La littérature québécoise aime beaucoup les marginaux et les laissés-pour-compte – Lambert aussi, dans ses deux premiers romans. Peu d’écrivains d’ici osent aborder la haute bourgeoisie, comme l’avait fait par exemple Françoise Loranger, alors que c’est un terreau fertile. En lisant Que notre joie demeure, j’ai pensé à Chez les heureux du monde d’Edith Wharton. « Je me suis beaucoup inspiré de cette littérature-là, de Virginia Woolf, qui est une inspiration de Marie-Claire Blais, et des films de James Ivory [A Room with a View] qui représentent l’aristocratie. »

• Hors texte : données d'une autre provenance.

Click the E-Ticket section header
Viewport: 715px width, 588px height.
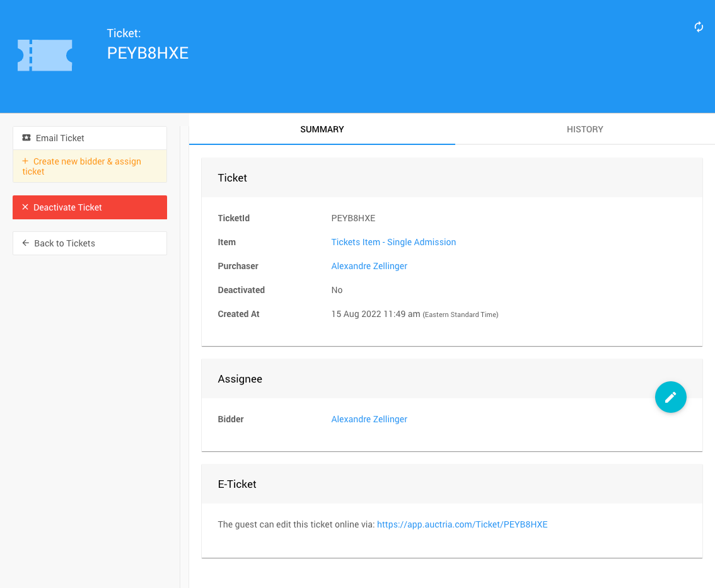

Kevin Lambert estime que chez le commun des mortels que nous sommes, les luttes sont intestines, alors qu’on oublie trop ceux qui nous dominent. « Ce sont des gens qu’on ne voit pas souvent, ils tiennent à l’invisibilité, c’est pourquoi ils mettent de grandes grilles à l’entrée de leurs terrains pour qu’on ne les voie pas, justement. » Et selon lui, ces inégalités qui se creusent constituent un grave problème de société, aussi urgent que la crise climatique.

« Avec tout l’argent qu’ont les gens au top de la pyramide, on pourrait régler tellement de problèmes sociaux, faire tellement de changements. Personne ne devrait avoir autant d’argent. »

J’ai des positions vraiment radicales là-dessus. Je pense qu’il faut déposséder ces gens-là, confisquer leur fortune. Ça ne devrait pas exister et je crois qu’on va en entendre parler de plus en plus dans les médias, car c’est un enjeu majeur. Beaucoup d’économistes ou de sociologues se penchent là-dessus, par exemple Thomas Piketty, Alain Deneault ou les Pinçon-Charlot.

Kevin Lambert

S’il dénonce la classe sociale des super nantis, Kevin Lambert ne voyait pas, comme écrivain, l’intérêt d’écrire un roman en étant seulement contre. C’est pourquoi il a créé avec Céline Wachowski un personnage auquel il pouvait s’identifier. Il dépeint ainsi le milieu des riches par le prisme de l’art et de l’architecture qui façonnent nos villes, nos comportements et nos goûts, par des projets qui impliquent la politique, les fonds publics et les rapports de pouvoir.

Céline Wachowski, que tout le monde admire et s’arrache, verra son étoile pâlir à cause d’un article dévastateur du New Yorker, au moment où elle s’apprête à offrir à Montréal un projet d’envergure. Elle qui s’est toujours vue comme une bâtisseuse et une personne de gauche se voit attaquée par des manifestants – elle se console en lisant Proust et en fomentant sa revanche. « C’est quelqu’un qui est conscient du côté chic que peut avoir la gauche radicale, explique-t-il. Mais ce n’est pas une marxiste, clairement. C’est parce qu’elle se considère de gauche qu’il est aussi difficile pour elle de comprendre les critiques qu’on lui fait. »

  • Les lieux près de chez Kevin Lambert qui l’ont inspiré dans l’écriture de son nouveau roman.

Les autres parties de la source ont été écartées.